Medical advances, including the development of new medications and advanced technologies, have the potential to improve outcomes for youths and adults with type 1 diabetes, but that potential has not yet been fully realized, particularly in minority groups and those with low socioeconomic status (SES). The report by Majidi et al. in this issue (1) adds to the growing literature exposing racial and ethnic inequities in type 1 diabetes. These data, derived from a mostly young cohort (76% <26 years of age), show that non-Hispanic Blacks experienced higher rates of diabetic ketoacidosis (DKA), higher A1C levels, and lower use of technology compared with non-Hispanic Whites. Non-Hispanic Black patients with type 1 diabetes who are hospitalized with coronavirus disease 2019 are also more likely to present in DKA (2). There is a crucial need to address barriers to care and provide resources to overcome unjust and avoidable health disparities that persist within nondominant racial and ethnic groups (3). Understanding and addressing these barriers can be achieved by understanding our current state and implementing interventions to decrease barriers and improve outcomes.
In 2016, the T1D Exchange established the T1D Exchange Quality Improvement Collaborative (T1DX-QI). This collaborative started with 10 pilot sites, which were primarily well-respected, academic pediatric diabetes centers. Its initial focus was on children and adolescents/emerging adults with type 1 diabetes, the group who has the highest A1C levels (4,5). Since then, the T1DX-QI has continued to expand, now encompassing 30 centers across the United States (Figure 1), and is beginning to direct attention to adults as well as youths with type 1 diabetes. Participating centers strive to improve care delivery and health outcomes and reduce barriers to care for everyone with type 1 diabetes by sharing best practices and data benchmarking (6).
Quality improvement (QI) approaches have been more extensively used in type 2 diabetes than in type 1 diabetes. The relatively few previous type 1 diabetes QI publications primarily describe activities in pediatric diabetes centers and are from single sites (7–11). Reports in this special collection of articles (1,12–14) highlight the value of using QI approaches within a learning network to reveal systemic barriers and health care disparities and to improve real-world outcomes. (See Supplementary Materials for a full listing of the T1DX-QI Writing Group.) These goals are being accomplished with QI methodology across a growing network of centers committed to sharing data and lessons learned and with input from multiple constituencies, including people with diabetes, their family members, health care professionals from a variety of disciplines, community members, behavioral specialists, computer and informatics experts, health care administrators, and others. The publications in this special collection from the T1DX-QI describe promising early results from some of the work emanating from this learning network.

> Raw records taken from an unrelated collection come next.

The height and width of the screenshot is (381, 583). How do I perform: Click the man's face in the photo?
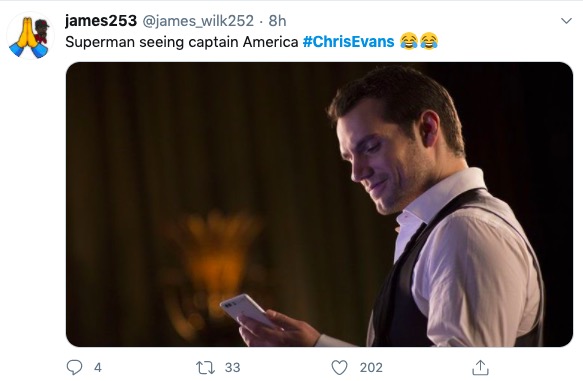(383, 160)
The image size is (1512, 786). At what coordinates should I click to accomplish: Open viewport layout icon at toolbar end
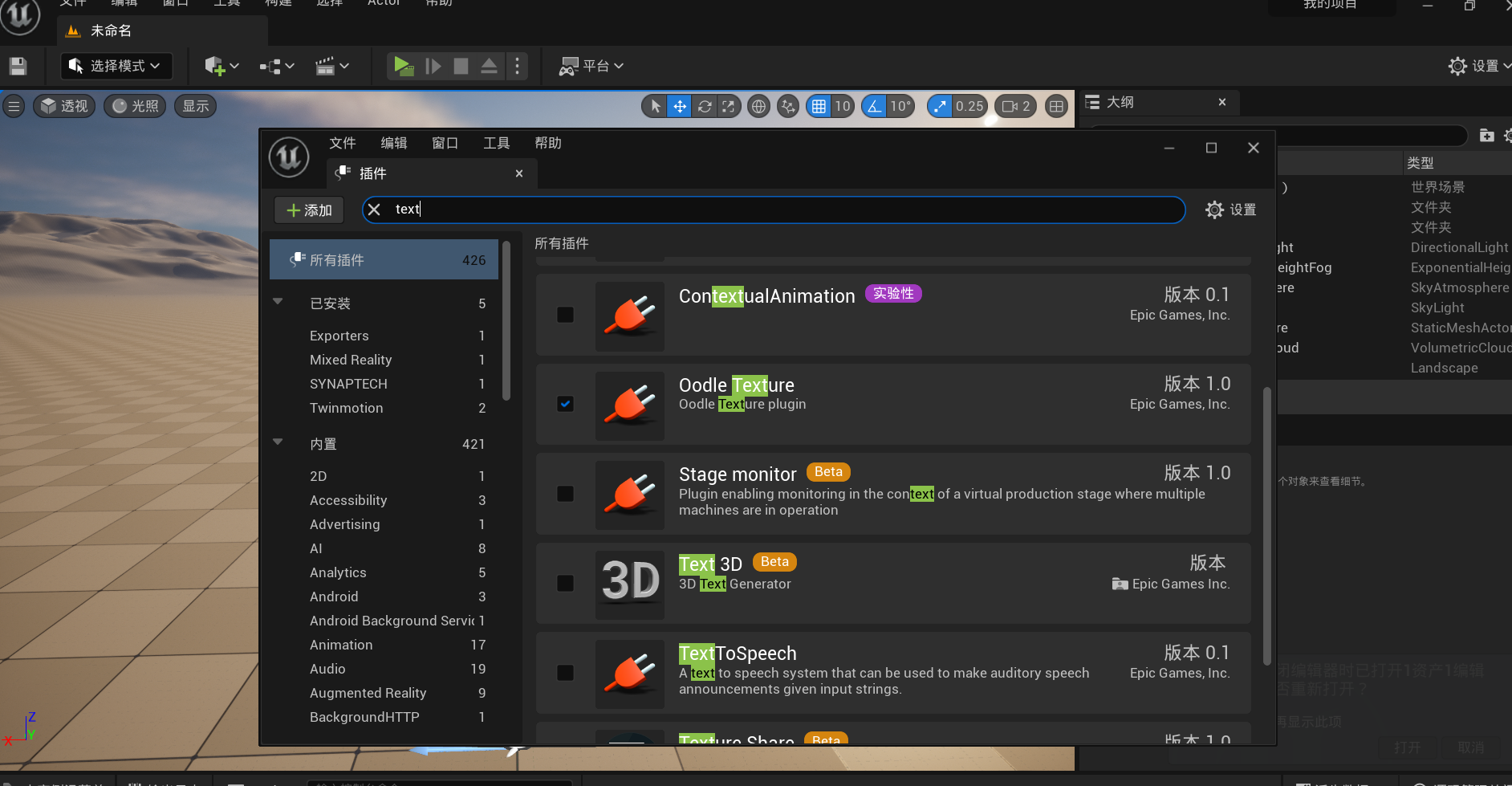tap(1057, 106)
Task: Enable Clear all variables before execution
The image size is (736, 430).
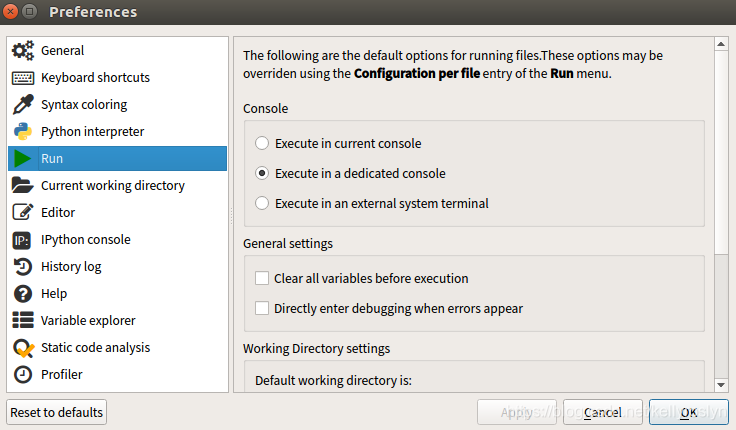Action: [x=262, y=278]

As the T1DX-QI expanded and engaged in data-sharing and QI initiatives, areas of focus evolved based on need. Additional information about how the T1DX-QI is constructed, organized, and governed has been previously described (6). The collaborative’s clinical leadership group reviews the American Diabetes Association’s (ADA’s) Standards of Medical Care in Diabetes, national best practices, and local sites’ data and operations. Based on this information and after discussion with the sites both individually and as a group, high-priority focus areas for QI are identified, and interventions and processes are formulated. Data-sharing and regular coaching calls with sites, as well as monthly network-wide virtual meetings during which challenges, potential solutions, and opportunities are discussed, help facilitate the successful implementation of each initiative. In this special collection, we present the results of two of these clinical interventions.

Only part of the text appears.